= Comfort noise =

Synthetic background noise

Comfort noise (or comfort tone) is synthetic background noise used in radio and wireless communications to fill the artificial silence in a transmission resulting from voice activity detection or from the audio clarity of modern digital lines.

Some modern telephone systems (such as wireless and VoIP) use voice activity detection (VAD), a form of squelching where low volume levels are ignored by the transmitting device. In digital audio transmissions, this saves bandwidth of the communications channel by transmitting nothing when the source volume is under a certain threshold, leaving only louder sounds (such as the speaker's voice) to be sent. However, improvements in background noise reduction technologies can occasionally result in the complete removal of all noise. Although maximizing call quality is of primary importance, exhaustive removal of noise may not properly simulate the typical behavior of terminals on the PSTN system.

==Issues with silence==

The result of receiving total silence, especially for a prolonged period, has a number of unwanted effects on the listener, including the following:
- the listener may believe that the transmission has been lost, and therefore hang up prematurely
- the speech may sound "choppy" (see noise gate) and difficult to understand
- the sudden change in sound level can be jarring to the listener.

To counteract these effects, comfort noise is added, usually on the receiving end in wireless or VoIP systems, to fill in the silent portions of transmissions with artificial noise.

==Noise==
Generated comfort noise is at a low but audible volume level, and can vary based on the average volume level of received signals to minimize jarring transitions.

In many VoIP products, users may control how VAD and comfort noise are configured, or disable the feature entirely.

As part of the RTP audio video profile, RFC 3389 defines a standard for distributing comfort noise information in VoIP systems.

===Examples===

Many radio stations broadcast birdsong, city-traffic or other atmospheric comfort noise during periods of deliberate silence.
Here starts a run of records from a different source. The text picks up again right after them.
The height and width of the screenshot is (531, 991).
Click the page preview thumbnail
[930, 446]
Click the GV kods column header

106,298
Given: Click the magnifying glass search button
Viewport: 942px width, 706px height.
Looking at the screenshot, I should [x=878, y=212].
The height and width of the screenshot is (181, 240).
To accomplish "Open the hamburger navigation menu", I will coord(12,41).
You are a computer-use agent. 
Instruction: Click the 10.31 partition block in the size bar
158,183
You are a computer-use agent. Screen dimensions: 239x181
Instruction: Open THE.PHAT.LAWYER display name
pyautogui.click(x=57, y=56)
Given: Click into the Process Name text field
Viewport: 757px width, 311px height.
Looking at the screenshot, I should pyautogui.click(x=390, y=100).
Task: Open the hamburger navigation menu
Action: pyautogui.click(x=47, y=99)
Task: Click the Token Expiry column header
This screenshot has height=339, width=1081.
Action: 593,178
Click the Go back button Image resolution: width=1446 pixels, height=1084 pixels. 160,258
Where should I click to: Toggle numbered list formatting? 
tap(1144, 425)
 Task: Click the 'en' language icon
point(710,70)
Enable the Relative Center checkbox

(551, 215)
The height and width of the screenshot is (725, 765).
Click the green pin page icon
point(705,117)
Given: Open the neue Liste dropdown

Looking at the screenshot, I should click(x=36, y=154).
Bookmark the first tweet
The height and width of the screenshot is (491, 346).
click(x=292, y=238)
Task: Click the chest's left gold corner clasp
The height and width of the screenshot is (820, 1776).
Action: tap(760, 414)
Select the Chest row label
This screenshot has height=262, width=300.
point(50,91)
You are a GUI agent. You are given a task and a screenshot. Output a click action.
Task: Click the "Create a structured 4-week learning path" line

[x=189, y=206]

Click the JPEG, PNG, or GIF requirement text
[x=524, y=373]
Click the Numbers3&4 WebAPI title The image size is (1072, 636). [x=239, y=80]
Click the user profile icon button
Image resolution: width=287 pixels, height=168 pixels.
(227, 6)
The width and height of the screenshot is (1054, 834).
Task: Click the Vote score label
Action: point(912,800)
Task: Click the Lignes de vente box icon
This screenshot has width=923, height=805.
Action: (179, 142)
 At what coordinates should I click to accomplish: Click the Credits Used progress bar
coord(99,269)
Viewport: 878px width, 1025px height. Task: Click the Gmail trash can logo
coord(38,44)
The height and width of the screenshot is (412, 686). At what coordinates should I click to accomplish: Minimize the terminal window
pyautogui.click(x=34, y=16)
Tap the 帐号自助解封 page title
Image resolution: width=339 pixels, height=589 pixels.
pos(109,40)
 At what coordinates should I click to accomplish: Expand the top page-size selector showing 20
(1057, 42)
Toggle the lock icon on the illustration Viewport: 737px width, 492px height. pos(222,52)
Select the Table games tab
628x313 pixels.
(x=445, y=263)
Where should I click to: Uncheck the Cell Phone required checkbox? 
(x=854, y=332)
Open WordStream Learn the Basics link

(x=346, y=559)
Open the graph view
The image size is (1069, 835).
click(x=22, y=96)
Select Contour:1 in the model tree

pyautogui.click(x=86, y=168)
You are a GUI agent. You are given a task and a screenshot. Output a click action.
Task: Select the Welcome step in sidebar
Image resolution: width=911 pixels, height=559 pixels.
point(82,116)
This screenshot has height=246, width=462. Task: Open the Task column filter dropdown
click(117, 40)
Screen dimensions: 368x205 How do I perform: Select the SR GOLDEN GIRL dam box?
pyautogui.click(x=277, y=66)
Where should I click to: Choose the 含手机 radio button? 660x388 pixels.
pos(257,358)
For example, in the UK, a two-minute silence is observed on Remembrance Sunday; during this time, a live recording of ambient sound from London - where ceremonies to mark Remembrance Sunday each year are held - can be heard. This is to reassure the listener that the station is on-air, but primarily to prevent silence detection systems at transmitters from automatically starting backup tapes of music (designed to be broadcast in the case of transmission link failure).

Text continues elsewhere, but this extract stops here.